Since we want equality, we must have $ p_i = 3 $ and $ e_i = 1 $ for all $ i $. But since the primes are supposed to be distinct we can have exactly one prime so that $ n = 3^2 = 9 $ is the only solution. QED.

--------------------

Comment: Another one of those problems that you kind of look at the result and you're like huh, that's interesting. But anyway, just throwing in some weak inequalities led to a pretty straightforward solution. As long as you know how to find the number of divisors of a positive integer it isn't too much of a stretch to figure the rest out, though it make take some time to get in the right direction since the problem is quite open-ended.

--------------------

Practice Problem: (1999 Canada - #4) Suppose $a_1,a_2,\cdots,a_8$ are eight distinct integers from $\{1,2,\ldots,16,17\}$. Show that there is an integer $k > 0$ such that the equation $a_i - a_j = k$ has at least three different solutions. Also, find a specific set of $7$ distinct integers from $\{1,2,\ldots,16,17\}$ such that the equation $a_i - a_j = k$ does not have three distinct solutions for any $k > 0$.

Saturday, May 5, 2007

Ready For AP Calculus? Topic: Calculus/S&S. Level: AIME/Olympiad.

Problem: Evaluate $ \displaystyle \sum_{n=1}^{\infty} \frac{1}{n^2 \cdot 2^n} $.

Solution: Let $ \displaystyle f(x) = \sum_{n=1}^{\infty} \frac{x^n}{n^2} $. Then $ \displaystyle f^{\prime}(x) = \sum_{n=1}^{\infty} \frac{x^{n-1}}{n} = -\frac{\ln{(1-x)}}{x} $, a well-known Taylor series. So we want to integrate this:

$ \displaystyle \int \frac{\ln{(1-x)}}{x}dx = \ln{x} \ln{(1-x)}-\int \frac{\ln{x}}{x-1}dx $

by parts using $ u = \ln{(1-x)} $ and $ dv = dx/x $. Substituting $ t = 1-x $ in the last integral, we have

$ \displaystyle \int \frac{\ln{(1-x)}}{x}dx = \ln{x} \ln{(1-x)}-\int \frac{\ln{(1-t)}}{t}dt $.

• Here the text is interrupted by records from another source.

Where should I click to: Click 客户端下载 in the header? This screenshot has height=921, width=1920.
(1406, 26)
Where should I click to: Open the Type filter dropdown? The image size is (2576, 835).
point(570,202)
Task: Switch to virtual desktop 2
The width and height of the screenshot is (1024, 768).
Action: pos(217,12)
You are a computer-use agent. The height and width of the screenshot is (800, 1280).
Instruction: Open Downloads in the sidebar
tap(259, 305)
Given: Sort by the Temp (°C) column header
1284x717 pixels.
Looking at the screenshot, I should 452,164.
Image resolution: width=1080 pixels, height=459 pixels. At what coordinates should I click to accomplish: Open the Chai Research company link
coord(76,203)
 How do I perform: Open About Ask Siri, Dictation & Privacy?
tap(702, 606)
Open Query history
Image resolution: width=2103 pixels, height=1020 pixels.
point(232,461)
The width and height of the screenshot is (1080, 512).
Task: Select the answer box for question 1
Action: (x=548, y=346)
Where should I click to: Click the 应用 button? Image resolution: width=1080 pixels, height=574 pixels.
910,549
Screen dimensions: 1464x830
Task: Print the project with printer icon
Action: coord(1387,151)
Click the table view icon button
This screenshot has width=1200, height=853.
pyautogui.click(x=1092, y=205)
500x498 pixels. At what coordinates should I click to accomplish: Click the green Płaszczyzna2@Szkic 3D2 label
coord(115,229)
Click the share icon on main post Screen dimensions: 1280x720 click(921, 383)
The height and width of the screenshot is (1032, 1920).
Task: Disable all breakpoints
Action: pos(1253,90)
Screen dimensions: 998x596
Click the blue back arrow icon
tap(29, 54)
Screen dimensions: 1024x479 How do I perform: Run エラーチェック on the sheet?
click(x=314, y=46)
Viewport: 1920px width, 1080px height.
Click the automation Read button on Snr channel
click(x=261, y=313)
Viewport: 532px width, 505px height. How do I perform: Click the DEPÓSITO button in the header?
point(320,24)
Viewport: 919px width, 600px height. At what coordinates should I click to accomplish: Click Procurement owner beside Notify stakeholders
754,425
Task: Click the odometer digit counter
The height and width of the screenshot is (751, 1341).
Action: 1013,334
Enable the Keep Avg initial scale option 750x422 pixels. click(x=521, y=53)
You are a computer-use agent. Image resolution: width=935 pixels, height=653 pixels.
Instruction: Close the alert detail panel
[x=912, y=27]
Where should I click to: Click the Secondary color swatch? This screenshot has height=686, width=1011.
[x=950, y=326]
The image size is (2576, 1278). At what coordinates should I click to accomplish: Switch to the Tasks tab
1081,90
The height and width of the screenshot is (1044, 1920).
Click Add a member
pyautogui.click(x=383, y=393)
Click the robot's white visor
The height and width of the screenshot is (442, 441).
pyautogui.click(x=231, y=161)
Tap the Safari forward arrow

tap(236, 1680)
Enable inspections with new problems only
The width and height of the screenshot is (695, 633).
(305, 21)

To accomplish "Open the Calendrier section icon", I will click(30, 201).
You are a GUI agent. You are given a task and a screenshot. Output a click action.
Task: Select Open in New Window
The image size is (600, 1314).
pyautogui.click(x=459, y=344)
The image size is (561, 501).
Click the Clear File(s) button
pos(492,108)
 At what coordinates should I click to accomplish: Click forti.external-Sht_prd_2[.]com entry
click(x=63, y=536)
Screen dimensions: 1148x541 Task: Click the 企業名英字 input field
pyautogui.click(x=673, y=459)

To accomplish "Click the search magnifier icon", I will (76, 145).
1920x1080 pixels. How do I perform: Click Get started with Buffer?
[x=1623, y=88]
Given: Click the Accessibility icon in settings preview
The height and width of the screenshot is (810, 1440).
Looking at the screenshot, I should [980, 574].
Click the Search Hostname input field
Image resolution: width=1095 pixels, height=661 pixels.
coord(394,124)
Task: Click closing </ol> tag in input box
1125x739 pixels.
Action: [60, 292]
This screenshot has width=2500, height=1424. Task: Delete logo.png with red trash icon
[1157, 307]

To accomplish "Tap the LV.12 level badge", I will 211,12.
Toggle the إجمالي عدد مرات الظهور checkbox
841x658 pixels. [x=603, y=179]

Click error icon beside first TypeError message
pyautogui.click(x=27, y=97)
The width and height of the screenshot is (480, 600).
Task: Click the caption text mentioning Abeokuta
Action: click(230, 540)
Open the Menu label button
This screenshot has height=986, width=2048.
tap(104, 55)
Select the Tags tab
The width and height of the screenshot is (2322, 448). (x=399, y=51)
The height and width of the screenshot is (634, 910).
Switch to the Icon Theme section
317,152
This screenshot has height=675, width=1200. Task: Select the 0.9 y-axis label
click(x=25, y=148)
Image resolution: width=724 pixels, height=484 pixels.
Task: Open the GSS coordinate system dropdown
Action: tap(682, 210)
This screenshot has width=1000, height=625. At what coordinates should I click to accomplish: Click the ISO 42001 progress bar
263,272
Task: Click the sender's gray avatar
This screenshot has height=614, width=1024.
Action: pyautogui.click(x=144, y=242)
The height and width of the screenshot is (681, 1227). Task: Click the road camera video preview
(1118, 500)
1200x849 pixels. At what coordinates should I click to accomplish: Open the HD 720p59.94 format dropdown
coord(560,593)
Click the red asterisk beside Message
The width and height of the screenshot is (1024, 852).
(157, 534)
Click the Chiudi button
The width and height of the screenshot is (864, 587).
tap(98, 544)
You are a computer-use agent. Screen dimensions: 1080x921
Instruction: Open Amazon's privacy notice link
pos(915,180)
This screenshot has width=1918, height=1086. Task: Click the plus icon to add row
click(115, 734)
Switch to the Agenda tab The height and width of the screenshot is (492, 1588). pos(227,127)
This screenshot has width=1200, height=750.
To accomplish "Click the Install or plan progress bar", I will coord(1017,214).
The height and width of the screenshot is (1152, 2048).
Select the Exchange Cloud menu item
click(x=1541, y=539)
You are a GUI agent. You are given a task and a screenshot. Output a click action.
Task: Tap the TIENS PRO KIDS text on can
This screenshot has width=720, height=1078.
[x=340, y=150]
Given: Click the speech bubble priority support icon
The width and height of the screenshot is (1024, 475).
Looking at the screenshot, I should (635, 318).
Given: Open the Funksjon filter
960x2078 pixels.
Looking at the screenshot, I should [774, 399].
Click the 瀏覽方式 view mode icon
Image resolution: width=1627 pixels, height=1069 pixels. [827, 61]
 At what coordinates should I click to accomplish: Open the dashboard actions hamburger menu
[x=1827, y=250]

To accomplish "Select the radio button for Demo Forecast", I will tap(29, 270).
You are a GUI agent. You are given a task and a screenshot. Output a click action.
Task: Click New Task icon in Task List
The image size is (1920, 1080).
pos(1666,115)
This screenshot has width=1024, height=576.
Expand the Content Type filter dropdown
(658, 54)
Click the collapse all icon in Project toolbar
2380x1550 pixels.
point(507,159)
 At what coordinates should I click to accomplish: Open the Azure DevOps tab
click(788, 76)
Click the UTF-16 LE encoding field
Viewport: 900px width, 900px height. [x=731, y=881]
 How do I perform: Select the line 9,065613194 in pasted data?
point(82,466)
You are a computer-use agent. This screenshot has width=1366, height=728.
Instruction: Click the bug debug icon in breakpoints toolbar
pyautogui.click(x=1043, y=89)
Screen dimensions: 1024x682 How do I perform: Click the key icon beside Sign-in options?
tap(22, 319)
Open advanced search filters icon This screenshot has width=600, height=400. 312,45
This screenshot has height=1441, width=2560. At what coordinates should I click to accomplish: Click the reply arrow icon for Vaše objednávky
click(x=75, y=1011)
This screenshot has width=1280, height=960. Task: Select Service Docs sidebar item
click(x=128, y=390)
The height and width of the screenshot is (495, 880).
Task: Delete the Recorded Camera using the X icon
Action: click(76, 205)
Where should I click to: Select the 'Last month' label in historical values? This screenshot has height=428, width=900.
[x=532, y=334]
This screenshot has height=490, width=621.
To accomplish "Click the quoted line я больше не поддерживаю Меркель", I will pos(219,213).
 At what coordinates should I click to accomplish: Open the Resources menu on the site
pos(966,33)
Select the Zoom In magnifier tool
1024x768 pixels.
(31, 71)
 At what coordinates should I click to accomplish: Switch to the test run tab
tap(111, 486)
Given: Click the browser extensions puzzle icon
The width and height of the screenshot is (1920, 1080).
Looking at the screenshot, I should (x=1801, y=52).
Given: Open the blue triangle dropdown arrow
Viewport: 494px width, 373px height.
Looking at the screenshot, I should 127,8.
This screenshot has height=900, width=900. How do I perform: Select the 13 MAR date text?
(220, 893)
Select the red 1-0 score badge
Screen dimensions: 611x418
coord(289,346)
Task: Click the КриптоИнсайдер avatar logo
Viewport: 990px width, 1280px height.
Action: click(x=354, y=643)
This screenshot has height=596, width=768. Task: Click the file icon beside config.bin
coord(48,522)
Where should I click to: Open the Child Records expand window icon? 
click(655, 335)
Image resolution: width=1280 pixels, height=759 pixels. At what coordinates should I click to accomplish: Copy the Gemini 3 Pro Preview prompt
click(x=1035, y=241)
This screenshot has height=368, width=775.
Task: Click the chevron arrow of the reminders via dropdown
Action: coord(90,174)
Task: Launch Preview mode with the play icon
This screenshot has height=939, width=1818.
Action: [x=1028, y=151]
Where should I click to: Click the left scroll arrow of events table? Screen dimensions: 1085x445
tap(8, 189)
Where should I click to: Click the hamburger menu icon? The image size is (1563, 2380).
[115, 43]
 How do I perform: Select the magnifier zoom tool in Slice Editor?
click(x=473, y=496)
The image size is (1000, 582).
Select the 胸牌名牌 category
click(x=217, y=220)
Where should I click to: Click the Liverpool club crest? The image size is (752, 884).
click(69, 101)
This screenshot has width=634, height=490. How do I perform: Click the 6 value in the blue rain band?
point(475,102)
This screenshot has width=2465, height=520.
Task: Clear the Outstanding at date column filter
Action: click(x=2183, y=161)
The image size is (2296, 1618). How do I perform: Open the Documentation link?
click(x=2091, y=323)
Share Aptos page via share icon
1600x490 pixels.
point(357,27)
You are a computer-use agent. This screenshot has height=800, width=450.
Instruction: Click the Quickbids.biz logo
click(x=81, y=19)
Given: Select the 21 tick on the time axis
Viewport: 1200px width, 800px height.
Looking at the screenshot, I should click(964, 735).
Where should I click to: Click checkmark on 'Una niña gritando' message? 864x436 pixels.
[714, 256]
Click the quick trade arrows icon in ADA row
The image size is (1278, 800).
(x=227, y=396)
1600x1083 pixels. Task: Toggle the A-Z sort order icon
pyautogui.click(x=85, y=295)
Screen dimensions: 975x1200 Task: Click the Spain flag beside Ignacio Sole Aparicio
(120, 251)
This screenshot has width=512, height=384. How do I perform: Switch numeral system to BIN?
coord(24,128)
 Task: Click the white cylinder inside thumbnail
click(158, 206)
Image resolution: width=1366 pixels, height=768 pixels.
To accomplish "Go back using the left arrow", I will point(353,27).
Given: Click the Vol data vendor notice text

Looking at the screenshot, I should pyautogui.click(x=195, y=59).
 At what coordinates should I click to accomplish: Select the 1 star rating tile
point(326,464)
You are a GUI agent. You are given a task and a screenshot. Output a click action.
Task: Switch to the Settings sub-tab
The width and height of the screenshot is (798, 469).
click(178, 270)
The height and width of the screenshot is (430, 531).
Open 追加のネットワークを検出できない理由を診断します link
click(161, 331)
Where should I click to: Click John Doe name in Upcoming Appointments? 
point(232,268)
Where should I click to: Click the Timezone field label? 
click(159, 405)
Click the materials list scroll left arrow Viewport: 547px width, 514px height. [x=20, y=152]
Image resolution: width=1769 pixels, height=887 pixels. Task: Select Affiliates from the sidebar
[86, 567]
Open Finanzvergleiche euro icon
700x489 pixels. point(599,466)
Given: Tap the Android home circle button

So $ -f(x) = \ln{x} \ln{(1-x)}+f(t)+C = \ln{x} \ln{(1-x)}+f(1-x)+C $. Thus

$ f(x)+f(1-x) = C-\ln{x} \ln{(1-x)} $

for some constant $ C $. Using our knowledge that $ f(0) = 0 $, $ \displaystyle f(1) = \frac{\pi^2}{6} $, and $ \displaystyle \lim_{x \rightarrow 1} \ln{x} \ln{(1-x)}= 0 $ by L'Hopital twice, we see that

$ f(0)+f(1) = C \Rightarrow C = \frac{\pi^2}{6} $

Then setting $ x = \frac{1}{2} $ we obtain $ \displaystyle 2f\left(\frac{1}{2}\right) = \frac{\pi^2}{6}-\ln{\frac{1}{2}} \ln{\frac{1}{2}} $ and $ \displaystyle \sum_{n=1}^{\infty} \frac{1}{n^2 \cdot 2^n} = f\left(\frac{1}{2}\right) = \frac{\pi^2}{12}-\frac{\ln^2{(2)}}{2} $. QED.

--------------------

Comment: This was a pretty tough problem that required you to compound a lot of calculus knowledge all into a single problem - series, integration by parts, limits. Recognizing all the steps was the first part; following through with the right computations was another. Still, there weren't really any super clever tricks, mostly just standard substitutions and approaches applied in a somewhat non-standard way. Makes for a very nice problem.

--------------------

Practice Problem #1: Show that $ \displaystyle \lim_{x \rightarrow 1} \ln{x} \ln{(1-x)} = 0 $.

Practice Problem #2: Evaluate $ \displaystyle \sum_{n=1}^{\infty} \frac{x^n}{n} $. Can you also find $ \displaystyle \sum_{n=1}^{\infty} \frac{x^n}{n^3} $?